## refined LDA Topic Modeling on full primary cause
Credit where credit is due! Selva Prabhakaran, https://www.machinelearningplus.com/nlp/topic-modeling-gensim-python/

In [None]:
# in CLI:
# pip install spacy
# pip install pyLDAvis
# python3 -m spacy download 'en_core_web_sm'

In [1]:
import numpy as np
import pandas as pd
import matplotlib.pyplot as plt

import re
from pprint import pprint

import gensim
import gensim.corpora as corpora
from gensim.utils import simple_preprocess
from gensim.models import CoherenceModel

import spacy

import pyLDAvis
import pyLDAvis.gensim

from nltk.corpus import stopwords
from nltk.stem import WordNetLemmatizer, PorterStemmer
from nltk.tokenize import sent_tokenize, word_tokenize, RegexpTokenizer


import warnings
warnings.filterwarnings("ignore",category=DeprecationWarning)

In [2]:
df = pd.read_csv('../susan/data/cleaned_data_31OCT.csv')

In [None]:
# stem the words
# I'm not lemmatizing b/c we don't have many verbs
# and when iI tried before it messed up non-verbs commonly found in our dataset, 
# like turning 'wound' into 'wind' and 'left' into 'leav'

stop_words = stopwords.words('english')
ps = PorterStemmer()

def preprocess(text):
    result = []
    for token in gensim.utils.simple_preprocess(text):
        if token not in stop_words and len(token) > 2:
            result.append(ps.stem(token))
    return result

In [None]:
# test it's functioning as expected

doc_sample = df[df.index == 10_001].values[0][8]

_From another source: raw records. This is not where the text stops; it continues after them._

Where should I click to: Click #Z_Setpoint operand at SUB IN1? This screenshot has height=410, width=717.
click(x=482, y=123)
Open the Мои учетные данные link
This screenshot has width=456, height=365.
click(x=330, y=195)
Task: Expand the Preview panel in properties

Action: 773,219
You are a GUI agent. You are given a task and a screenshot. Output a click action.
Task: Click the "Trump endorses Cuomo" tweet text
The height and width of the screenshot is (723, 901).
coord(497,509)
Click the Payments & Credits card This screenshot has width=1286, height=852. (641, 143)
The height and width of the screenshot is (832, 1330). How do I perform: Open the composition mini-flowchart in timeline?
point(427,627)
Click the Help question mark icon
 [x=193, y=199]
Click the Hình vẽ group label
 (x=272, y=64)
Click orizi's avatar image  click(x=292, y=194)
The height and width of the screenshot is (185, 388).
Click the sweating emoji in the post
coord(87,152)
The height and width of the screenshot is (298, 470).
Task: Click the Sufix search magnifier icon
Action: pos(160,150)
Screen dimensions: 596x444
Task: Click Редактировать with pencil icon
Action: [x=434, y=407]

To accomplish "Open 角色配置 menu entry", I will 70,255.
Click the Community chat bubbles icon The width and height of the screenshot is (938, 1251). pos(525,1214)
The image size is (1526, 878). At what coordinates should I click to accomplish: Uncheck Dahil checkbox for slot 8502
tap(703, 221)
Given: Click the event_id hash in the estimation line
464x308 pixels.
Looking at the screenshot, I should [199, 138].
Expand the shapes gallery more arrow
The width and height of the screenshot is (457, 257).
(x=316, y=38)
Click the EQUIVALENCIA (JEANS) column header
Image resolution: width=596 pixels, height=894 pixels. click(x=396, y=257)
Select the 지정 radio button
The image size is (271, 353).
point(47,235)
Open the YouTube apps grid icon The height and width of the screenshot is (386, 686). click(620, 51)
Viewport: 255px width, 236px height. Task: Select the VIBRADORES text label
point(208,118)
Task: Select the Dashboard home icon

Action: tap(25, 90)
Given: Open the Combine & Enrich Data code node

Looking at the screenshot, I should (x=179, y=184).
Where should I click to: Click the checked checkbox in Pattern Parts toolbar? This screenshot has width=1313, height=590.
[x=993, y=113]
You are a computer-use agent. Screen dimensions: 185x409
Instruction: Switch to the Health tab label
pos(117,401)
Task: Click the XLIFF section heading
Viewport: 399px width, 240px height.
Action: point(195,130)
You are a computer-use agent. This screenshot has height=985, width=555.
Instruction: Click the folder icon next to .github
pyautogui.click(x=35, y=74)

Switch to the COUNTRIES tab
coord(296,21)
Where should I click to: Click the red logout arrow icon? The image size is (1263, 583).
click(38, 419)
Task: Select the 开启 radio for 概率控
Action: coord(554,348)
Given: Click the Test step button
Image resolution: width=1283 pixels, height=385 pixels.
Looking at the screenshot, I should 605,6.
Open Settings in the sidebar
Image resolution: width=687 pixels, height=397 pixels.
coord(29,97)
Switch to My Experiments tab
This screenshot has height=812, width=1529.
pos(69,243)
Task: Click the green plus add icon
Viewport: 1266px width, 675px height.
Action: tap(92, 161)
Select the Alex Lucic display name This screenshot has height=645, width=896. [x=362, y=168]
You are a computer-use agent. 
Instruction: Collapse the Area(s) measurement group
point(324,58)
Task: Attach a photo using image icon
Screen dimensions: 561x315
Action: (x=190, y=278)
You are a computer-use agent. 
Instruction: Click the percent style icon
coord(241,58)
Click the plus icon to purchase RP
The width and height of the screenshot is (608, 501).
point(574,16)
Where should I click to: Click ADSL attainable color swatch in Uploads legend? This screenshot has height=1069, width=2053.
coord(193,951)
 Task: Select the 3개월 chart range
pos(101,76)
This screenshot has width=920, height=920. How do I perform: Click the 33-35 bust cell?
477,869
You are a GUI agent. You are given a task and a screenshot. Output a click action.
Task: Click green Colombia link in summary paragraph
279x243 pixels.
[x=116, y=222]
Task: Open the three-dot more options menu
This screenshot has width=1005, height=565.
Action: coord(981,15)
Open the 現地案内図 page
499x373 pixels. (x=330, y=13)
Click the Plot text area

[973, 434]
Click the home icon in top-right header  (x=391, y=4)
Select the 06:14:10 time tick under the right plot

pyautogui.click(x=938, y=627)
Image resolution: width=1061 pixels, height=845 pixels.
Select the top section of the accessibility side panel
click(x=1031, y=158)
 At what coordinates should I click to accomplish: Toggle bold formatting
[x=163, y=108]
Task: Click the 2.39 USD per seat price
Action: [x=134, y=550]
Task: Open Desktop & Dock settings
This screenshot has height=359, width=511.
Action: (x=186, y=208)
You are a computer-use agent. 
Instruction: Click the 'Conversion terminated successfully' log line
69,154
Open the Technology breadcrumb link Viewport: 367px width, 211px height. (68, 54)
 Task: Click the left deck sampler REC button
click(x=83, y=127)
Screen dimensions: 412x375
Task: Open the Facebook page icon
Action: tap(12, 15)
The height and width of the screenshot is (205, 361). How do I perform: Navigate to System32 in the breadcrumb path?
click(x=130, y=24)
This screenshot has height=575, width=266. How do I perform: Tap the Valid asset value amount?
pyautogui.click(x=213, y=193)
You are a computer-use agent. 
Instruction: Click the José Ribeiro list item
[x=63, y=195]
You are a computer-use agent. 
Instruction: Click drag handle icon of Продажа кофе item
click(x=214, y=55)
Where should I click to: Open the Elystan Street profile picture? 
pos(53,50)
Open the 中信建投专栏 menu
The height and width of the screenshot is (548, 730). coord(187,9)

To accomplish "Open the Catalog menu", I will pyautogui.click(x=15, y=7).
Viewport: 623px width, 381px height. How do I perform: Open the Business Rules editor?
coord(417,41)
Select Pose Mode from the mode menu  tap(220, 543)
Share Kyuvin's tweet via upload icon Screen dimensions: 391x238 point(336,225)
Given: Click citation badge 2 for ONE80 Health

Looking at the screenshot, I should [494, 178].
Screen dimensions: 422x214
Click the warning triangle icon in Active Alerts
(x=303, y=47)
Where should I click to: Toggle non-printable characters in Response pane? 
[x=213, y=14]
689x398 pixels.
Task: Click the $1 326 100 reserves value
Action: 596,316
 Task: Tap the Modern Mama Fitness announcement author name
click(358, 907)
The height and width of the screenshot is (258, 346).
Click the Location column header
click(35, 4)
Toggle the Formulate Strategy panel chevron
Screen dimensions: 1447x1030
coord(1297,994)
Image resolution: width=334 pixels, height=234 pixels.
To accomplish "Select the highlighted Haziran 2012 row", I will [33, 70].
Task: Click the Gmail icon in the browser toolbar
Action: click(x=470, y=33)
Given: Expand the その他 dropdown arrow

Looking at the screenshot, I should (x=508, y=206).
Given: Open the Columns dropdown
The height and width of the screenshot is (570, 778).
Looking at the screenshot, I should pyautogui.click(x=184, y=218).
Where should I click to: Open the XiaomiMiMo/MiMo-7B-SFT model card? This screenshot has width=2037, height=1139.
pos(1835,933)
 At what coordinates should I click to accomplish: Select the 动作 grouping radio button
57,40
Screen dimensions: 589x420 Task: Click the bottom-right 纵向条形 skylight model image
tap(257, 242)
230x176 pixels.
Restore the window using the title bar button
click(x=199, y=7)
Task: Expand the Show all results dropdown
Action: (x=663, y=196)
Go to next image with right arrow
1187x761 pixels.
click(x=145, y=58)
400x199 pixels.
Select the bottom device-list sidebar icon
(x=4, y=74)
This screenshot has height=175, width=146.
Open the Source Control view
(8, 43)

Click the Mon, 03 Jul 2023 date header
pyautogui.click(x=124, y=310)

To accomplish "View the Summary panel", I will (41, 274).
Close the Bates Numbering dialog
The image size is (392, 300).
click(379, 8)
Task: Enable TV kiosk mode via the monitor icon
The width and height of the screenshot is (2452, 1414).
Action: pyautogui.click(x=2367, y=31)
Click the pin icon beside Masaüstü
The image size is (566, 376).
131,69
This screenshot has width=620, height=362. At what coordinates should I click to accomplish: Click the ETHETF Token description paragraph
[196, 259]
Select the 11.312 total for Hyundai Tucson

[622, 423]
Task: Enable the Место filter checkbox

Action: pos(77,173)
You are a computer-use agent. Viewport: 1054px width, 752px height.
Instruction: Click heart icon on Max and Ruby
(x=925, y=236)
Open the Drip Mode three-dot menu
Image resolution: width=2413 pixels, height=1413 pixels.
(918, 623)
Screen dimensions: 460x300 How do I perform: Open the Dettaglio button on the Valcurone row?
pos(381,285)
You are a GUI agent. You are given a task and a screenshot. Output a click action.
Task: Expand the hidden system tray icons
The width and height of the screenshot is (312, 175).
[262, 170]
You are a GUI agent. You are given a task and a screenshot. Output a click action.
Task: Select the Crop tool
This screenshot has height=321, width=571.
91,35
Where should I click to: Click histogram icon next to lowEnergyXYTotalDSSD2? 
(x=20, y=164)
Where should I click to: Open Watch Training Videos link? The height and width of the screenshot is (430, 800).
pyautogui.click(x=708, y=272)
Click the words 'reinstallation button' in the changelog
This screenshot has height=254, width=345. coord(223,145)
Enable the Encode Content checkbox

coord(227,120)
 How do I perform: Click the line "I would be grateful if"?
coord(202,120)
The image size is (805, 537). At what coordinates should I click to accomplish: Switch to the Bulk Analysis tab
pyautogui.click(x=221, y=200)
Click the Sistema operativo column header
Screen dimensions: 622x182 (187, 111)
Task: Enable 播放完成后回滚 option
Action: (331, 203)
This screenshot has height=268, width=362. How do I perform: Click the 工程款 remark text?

print('original document: ')
words = []
for word in doc_sample.split(' '):
    words.append(word)
print(words)

print('\nstemmed document: ')
print(preprocess(doc_sample))

In [None]:
# process the 'primary_cause' column

data_words = df['primary_cause'].map(preprocess).tolist()

#data_words = preproc.tolist()

#print(data_words[:15])

In [None]:
# Build bigram and trigram models
# bigrams worked better so I didn't end up using trigrams

bigram = gensim.models.Phrases(data_words, min_count=1, threshold=1) 
trigram = gensim.models.Phrases(bigram[data_words], threshold=1)  

bigram_mod = gensim.models.phrases.Phraser(bigram)
trigram_mod = gensim.models.phrases.Phraser(trigram)



In [None]:
# Build bigram and trigram functions

def make_bigrams(texts):
    return [bigram_mod[doc] for doc in texts]

def make_trigrams(texts):
    return [trigram_mod[bigram_mod[doc]] for doc in texts]

In [None]:
# Make bigrams and trigram
data_words_bigrams = make_bigrams(data_words)
data_words_trigrams = make_trigrams(data_words) # bigrams may be more useful

# Initialize spacy 'en' model, keeping only tagger component (for efficiency)
nlp = spacy.load('en_core_web_sm', disable=['parser', 'ner'])

In [None]:
# Create Dictionary
id2word = corpora.Dictionary(data_words_bigrams)

# Create Corpus
texts = data_words_bigrams

# Term Document Frequency
corpus = [id2word.doc2bow(text) for text in texts]

In [None]:
# check the processing with human-readable format of corpus (term, frequency in doc)
[[(id2word[id], freq) for id, freq in cp] for cp in corpus[25:30]]

In [None]:
# # Build the LDA model 1

# lda_model = gensim.models.ldamodel.LdaModel(corpus=corpus,
#                                            id2word=id2word,
#                                            num_topics=4,
#                                            random_state=42,
#                                            update_every=1,
#                                            chunksize=100,
#                                            passes=10,
#                                            alpha='auto',
#                                            per_word_topics=True)


In [None]:
# # Print keywords in each topic
# pprint(lda_model.print_topics())
# doc_lda = lda_model[corpus]

In [None]:
# # Compute perplexity, a measure of how good the model is. The lower the better.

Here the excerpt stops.